展示される中国製の電気自動車(2025年4月、上海)=ロイター

【ブリュッセル=共同】欧州連合(EU)欧州委員会は12日、中国から輸入する電気自動車(EV)に関し、最低価格の設定などを中国の輸出業者に求める指針を公表した。EUが中国製EVに課している追加関税の減免につながる可能性があり、EUと中国の貿易摩擦が和らぎそうだ。

EUは中国政府による補助金で中国製EVが不当に安く売られ、欧州自動車産業の脅威になっているとして2024年10月に追加関税を発動した。従来の10%に最大35.3%を上乗せし、最大45.3%としている。反発した中国はEU産の豚肉や乳製品に関税を課すなど対立が深まっていた。

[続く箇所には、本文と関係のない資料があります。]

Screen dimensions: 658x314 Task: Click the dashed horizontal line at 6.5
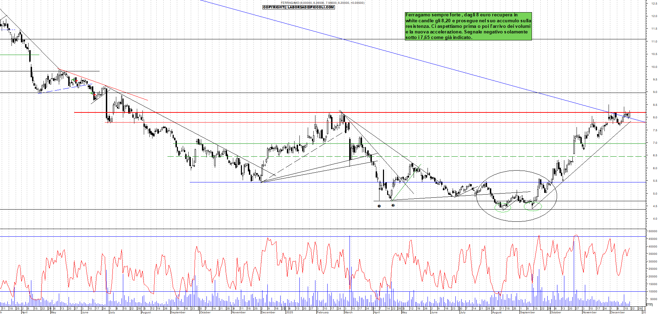pos(453,156)
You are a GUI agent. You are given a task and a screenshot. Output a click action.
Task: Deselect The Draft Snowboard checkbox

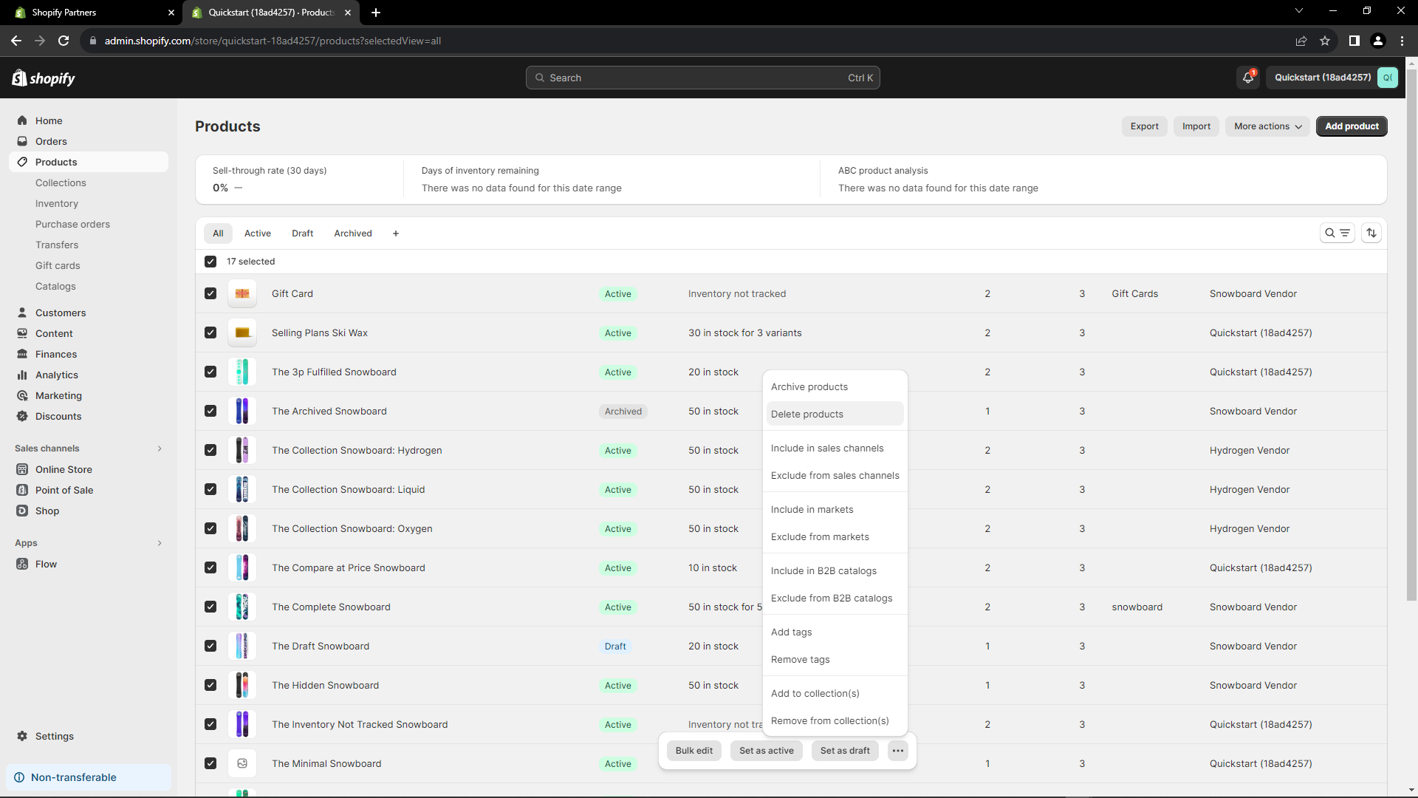click(x=210, y=646)
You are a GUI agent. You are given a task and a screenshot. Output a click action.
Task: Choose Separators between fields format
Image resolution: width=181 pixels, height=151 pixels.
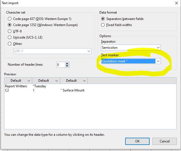pos(103,19)
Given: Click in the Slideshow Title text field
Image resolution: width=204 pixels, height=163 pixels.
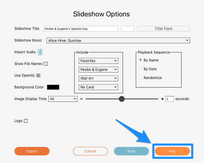Looking at the screenshot, I should (81, 29).
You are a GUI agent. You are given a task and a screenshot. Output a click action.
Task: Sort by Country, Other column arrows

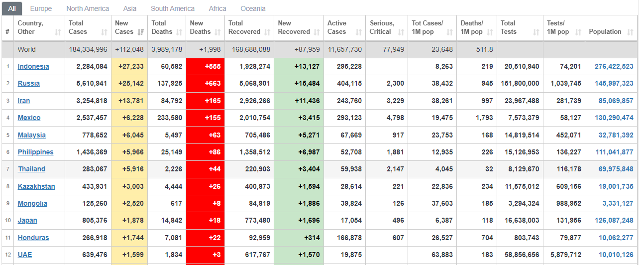coord(58,32)
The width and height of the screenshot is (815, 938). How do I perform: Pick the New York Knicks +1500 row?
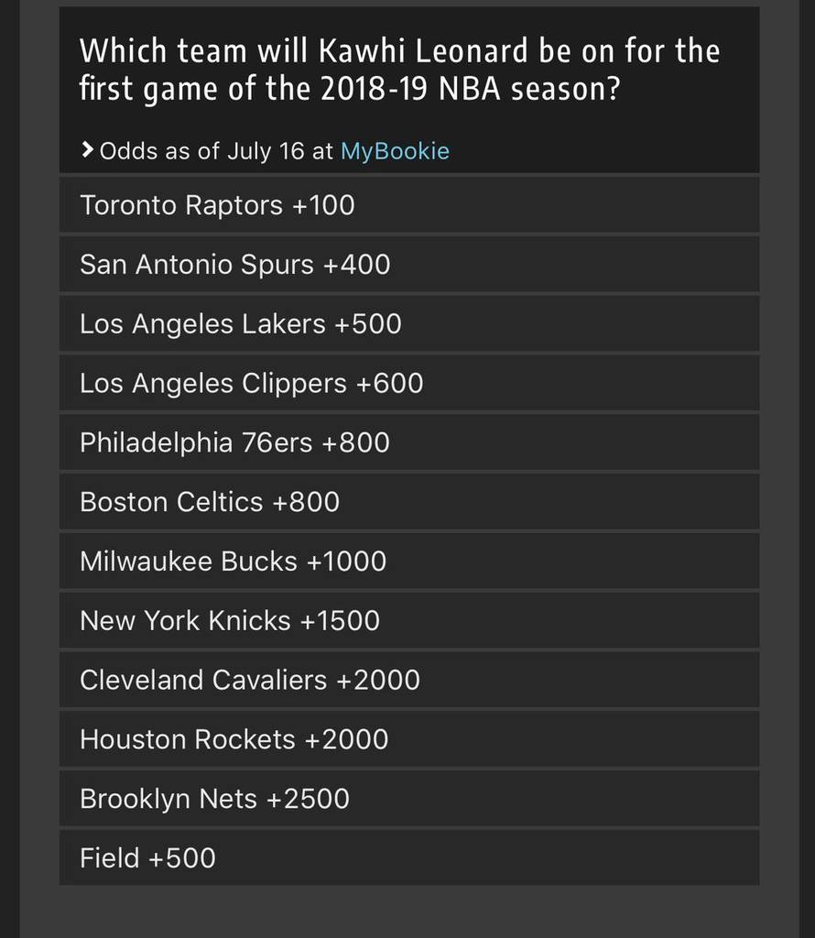408,621
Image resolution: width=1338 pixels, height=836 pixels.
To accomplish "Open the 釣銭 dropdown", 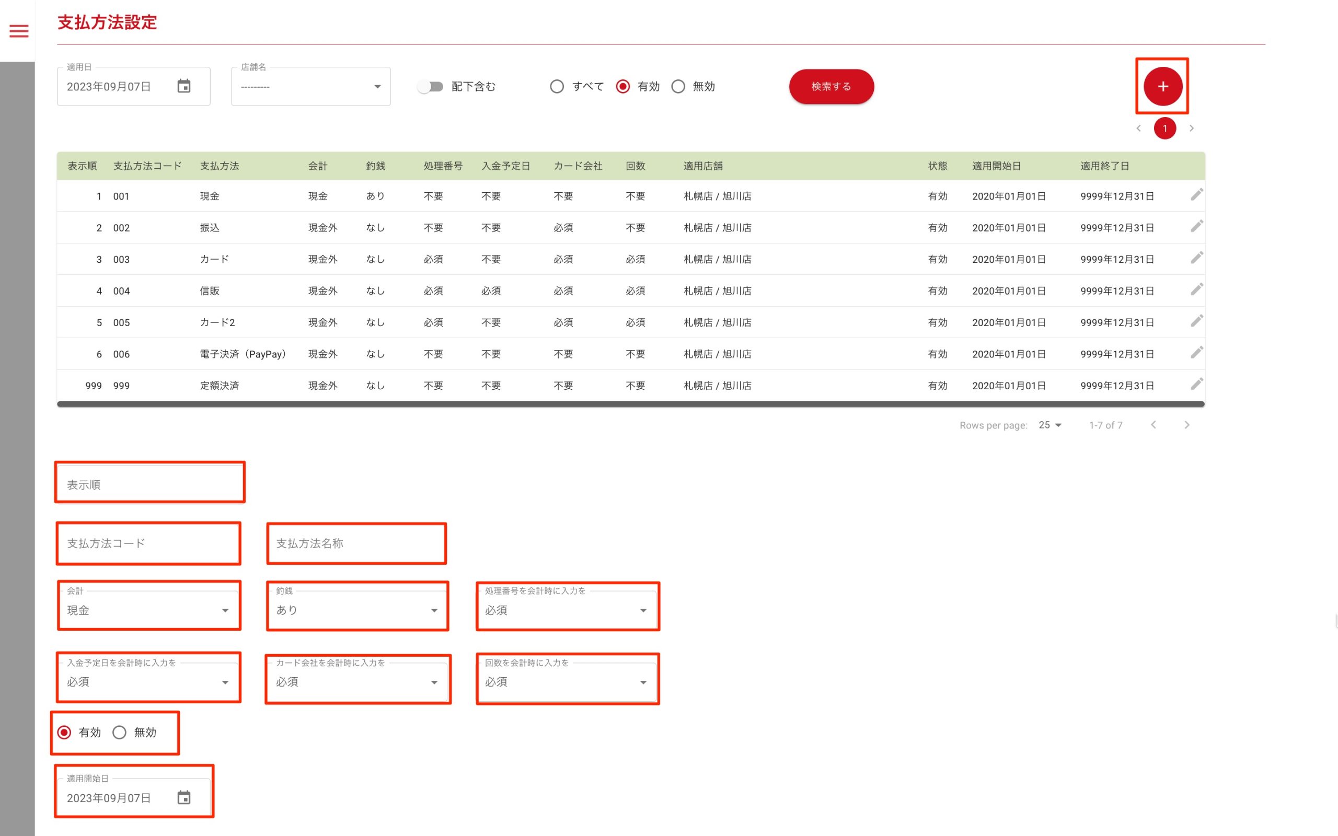I will (x=357, y=610).
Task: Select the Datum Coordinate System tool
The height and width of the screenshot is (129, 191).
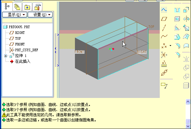Action: [x=164, y=55]
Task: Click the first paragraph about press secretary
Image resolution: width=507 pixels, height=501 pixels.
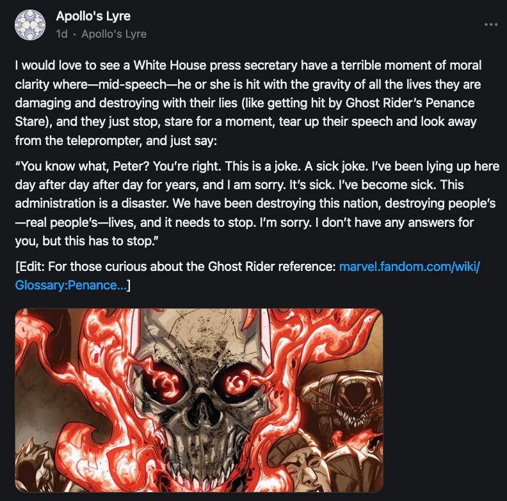Action: coord(248,103)
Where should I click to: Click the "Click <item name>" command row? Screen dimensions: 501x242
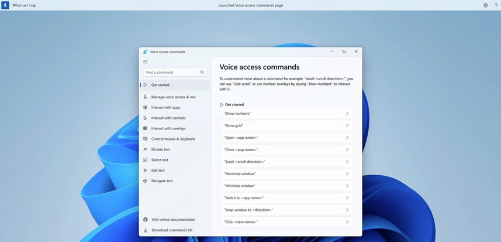tap(286, 222)
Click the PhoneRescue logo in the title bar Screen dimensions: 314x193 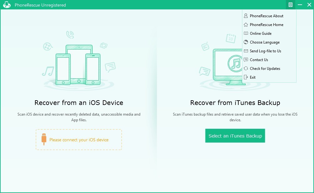pyautogui.click(x=7, y=5)
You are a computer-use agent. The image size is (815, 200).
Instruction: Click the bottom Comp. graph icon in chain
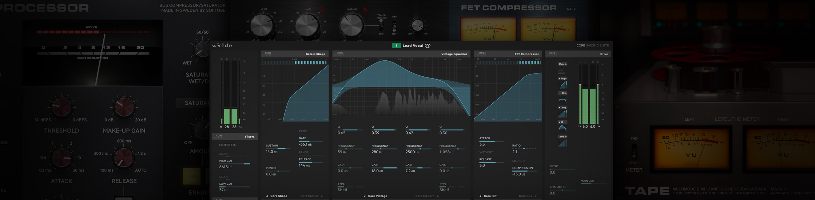pos(563,143)

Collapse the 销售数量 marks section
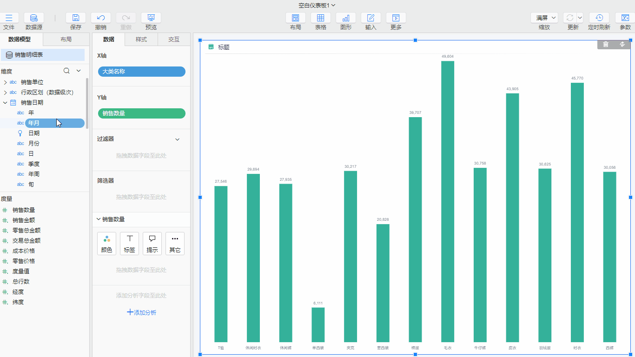[99, 219]
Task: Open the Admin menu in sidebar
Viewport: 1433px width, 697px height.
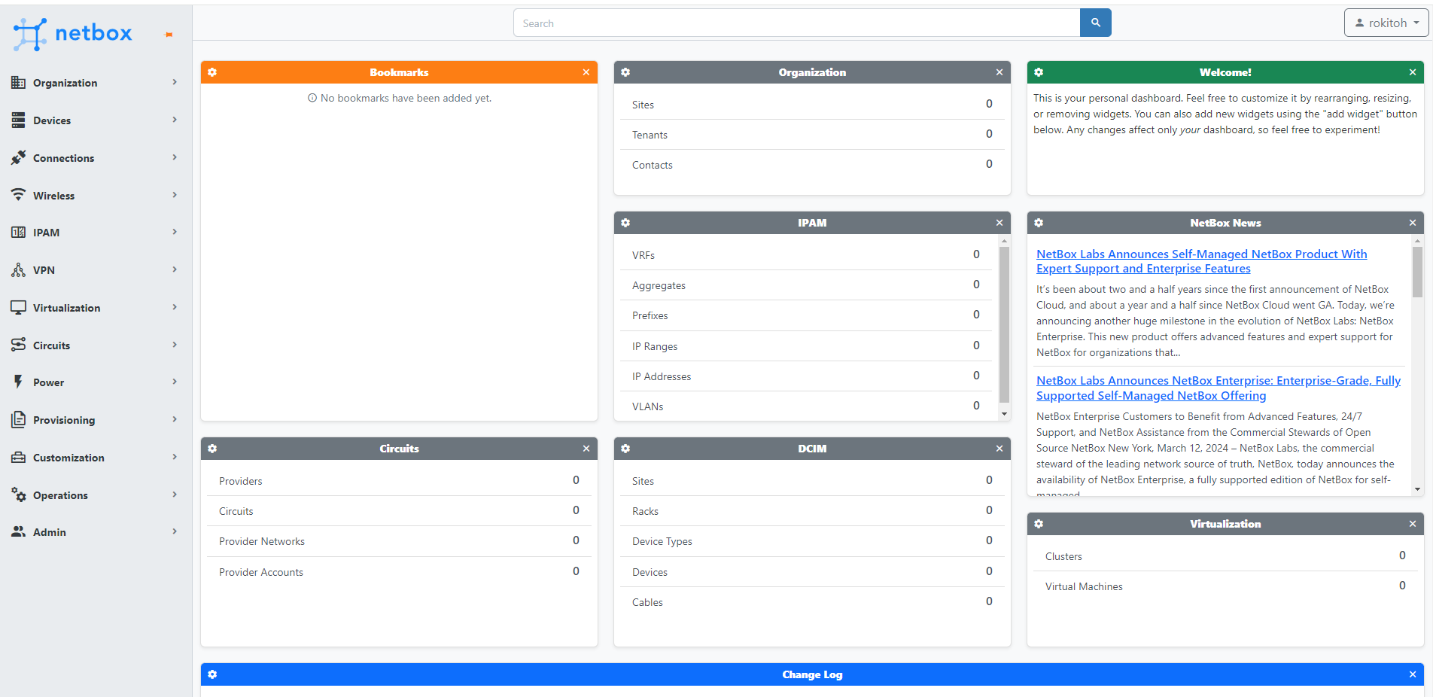Action: point(95,532)
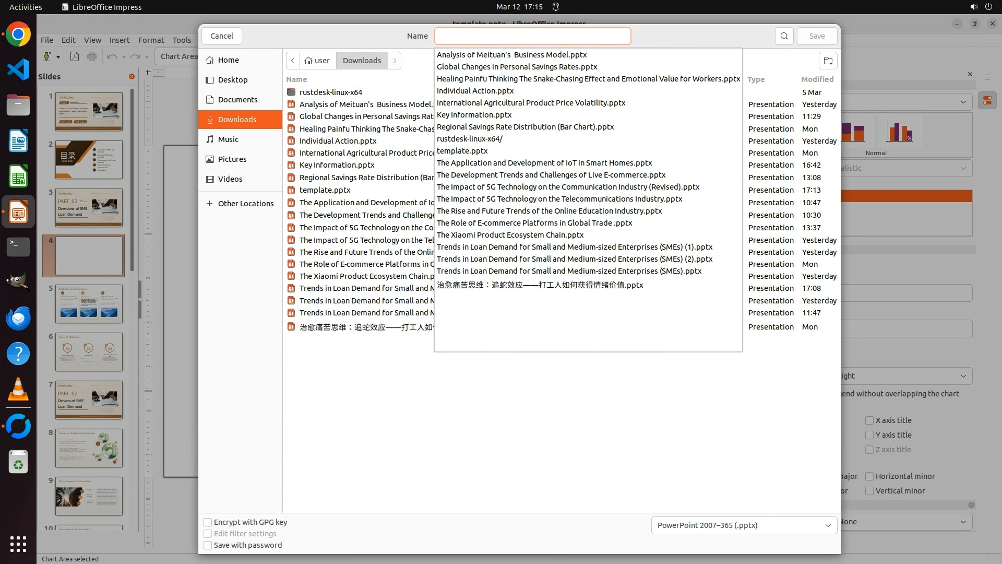Open the Insert menu
Image resolution: width=1002 pixels, height=564 pixels.
[x=120, y=40]
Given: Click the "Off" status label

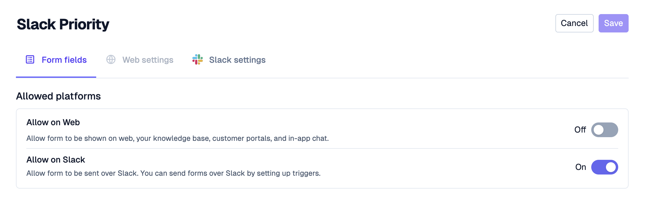Looking at the screenshot, I should tap(580, 130).
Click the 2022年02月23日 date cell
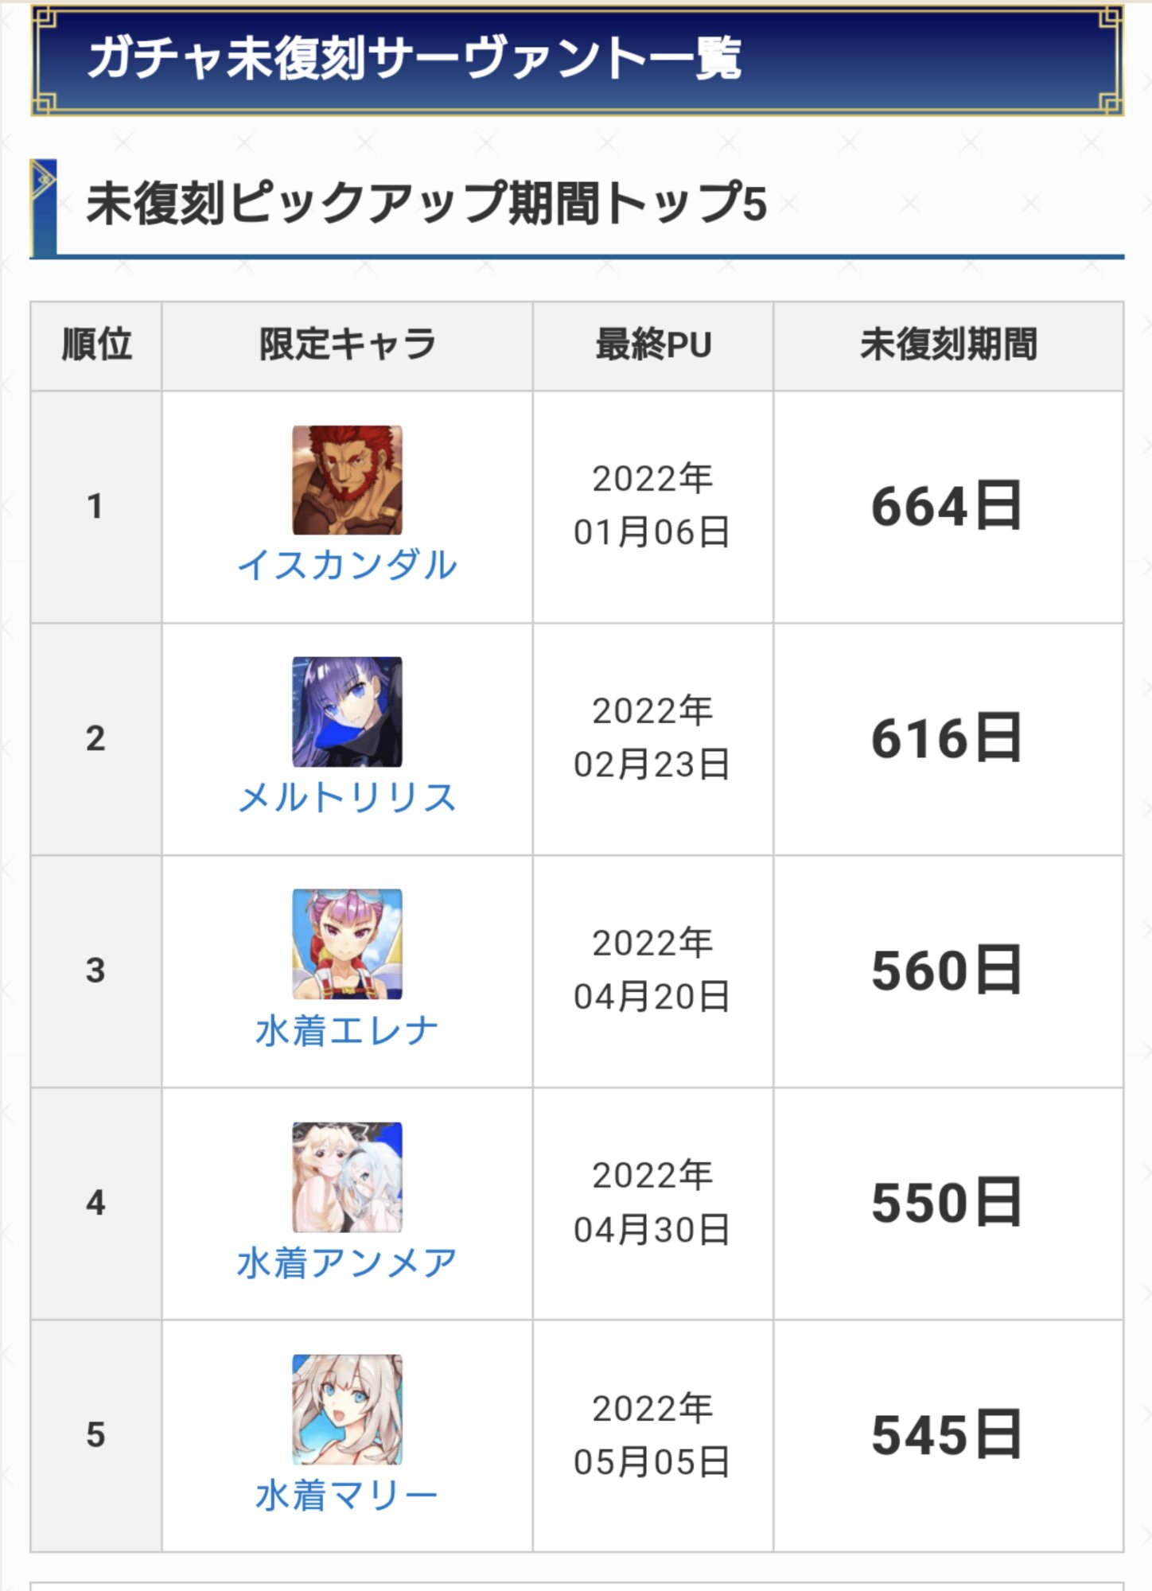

欧州委関係者によると、指針に基づく事業者の提案を評価した上で、追加関税の減免を判断する。指針では、中国製EVの最低輸入価格を補助金の「有害な」影響を取り除く水準に設定するよう求めた。EU域内のEV関連産業への投資計画も考慮すると説明した。

中国商務省は指針公表について「今回の進展は中国とEUの対話の精神と協議の成果を十分に反映している」と評価した。「中国とEUの経済、貿易関係の健全な発展だけでなく、ルールに基づく国際貿易秩序の維持にも資する」と指摘した。